MacOS – get serious execution lag on clicks, application switching and general usage

macbook promacosperformance

I have an MBP 8.1, early 2011, 13 inch, Mountain Lion. Whenever I leave it on for more than a couple hours, I get serious execution lag on every command. For example:

I click something (a link, button, command, even a tab in the browser) and the rainbow wheel of death shows up.
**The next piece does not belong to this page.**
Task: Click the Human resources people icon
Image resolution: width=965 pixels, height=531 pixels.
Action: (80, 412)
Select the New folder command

After a couple seconds, my command gets executed.
I click on another app, and the app does the same before warming up for use – rainbow wheel of death, couple seconds of stall, revival, work.
Text edit and preview are sickeningly slow in opening the very smallest documents, so I've had to stop using them completely – the forced version control of 10.8. is not helping in the least.
Whenever I do anything I get this rainbow wheel of death lag prior to execution, and what's interesting is the fact that

a) The CPU usage NEVER spikes above 10% (I have it on scree at all times)
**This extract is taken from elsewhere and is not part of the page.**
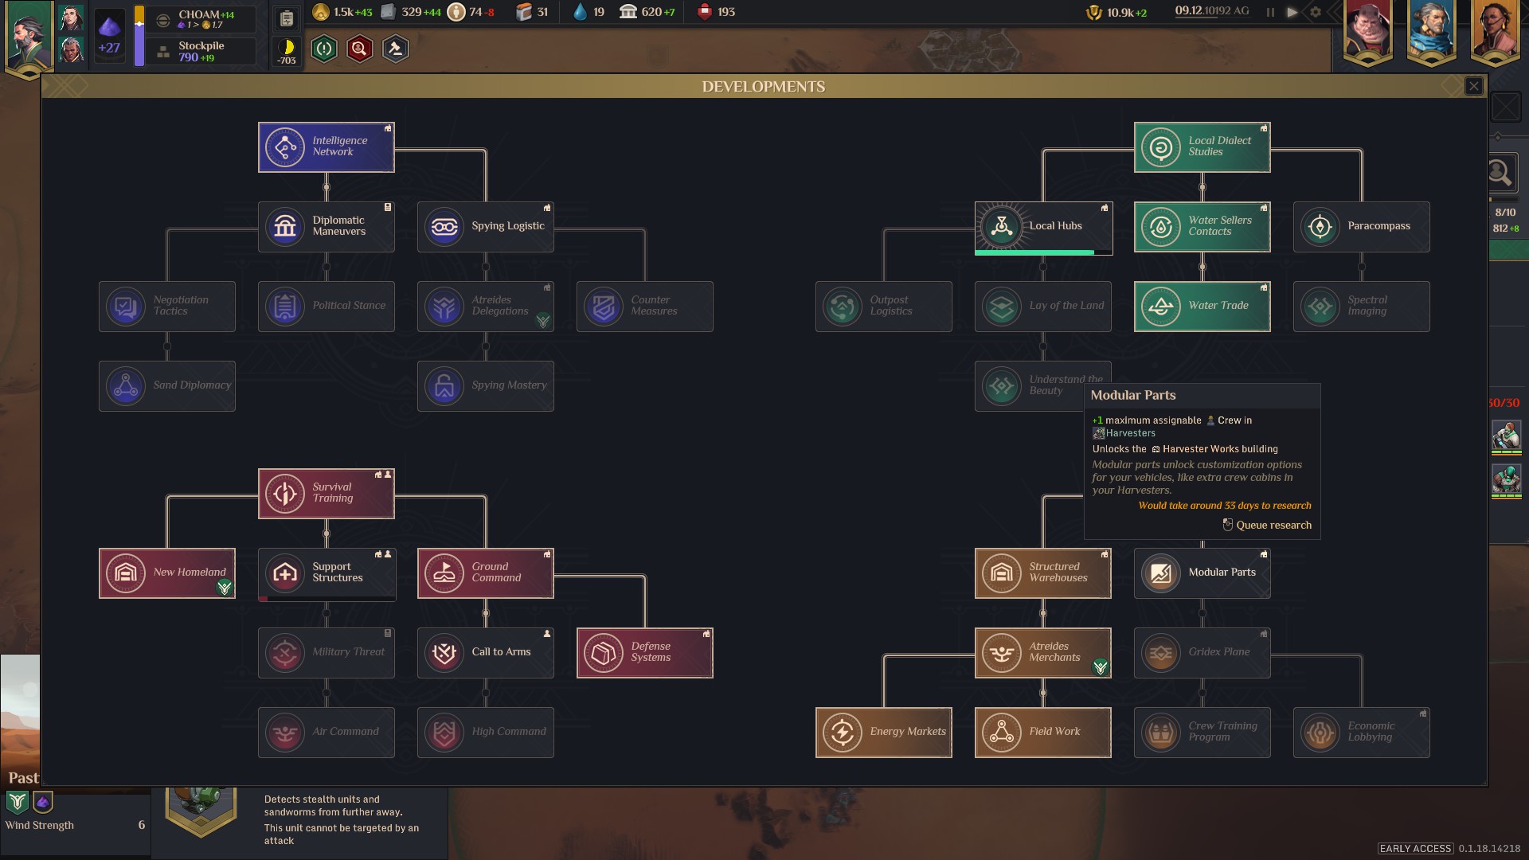Select the Intelligence Network development

(x=326, y=147)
b) I actually have free RAM while doing this

I can find no processes hogging up the machine, and there are no fatal errors in the console showing up.

I use it for web development, so I have the following apps open at all times: a Java (I know, death to any machine) IDE running (PhpStorm), Chrome, Sparrow for mail, Twitter client and TotalTerminal.

That's all the apps I'm running.
Any ideas?

I'm willing to try anything except sending it to an Apple store for diagnostics and service.

Edit: Additional info: This is a mint condition MBP, formatted a mere three months ago to Lion and upgraded to Mountain Lion some weeks ago. It has 4GB of RAM.


Final edit:
I have installed Ubuntu alongside OSX, on the same hard drive. I have also installed all the apps I use on OSX. Ubuntu FLIES, the difference is enormous. Not a single lag, in clicking, rendering, indexing, nothing. Conclusion: OSX just sucks.

Best Answer

Let me explain to you how RAM works. Data is loaded into RAM first, in blocks called "pages". That is called a “Page in”. When a piece of memory is just paged in, it is in Active or Wired Memory. Wired memory is the memory used by the Core System and Active Memory is memory used by other applications.

When a page in Active Memory is no longer being used, it becomes Inactive Memory. The data still stays in RAM because an app may request it later, at which point it becomes Active Memory again.

When your RAM starts to fill up, the oldest pages in the Inactive Memory region are “Paged out”, which means that they are written to the Swap. Your system is slowing down because of this. Your RAM is full, so the system is paging out things to the disk. The disk is slower than the RAM, so your system slows down as data is paged in and out.

You must find out the app(s) using up your RAM with a combination of trial and error and using the Activity Monitor to check the memory usage of each app. Most likely, the problem is a memory leak in an app.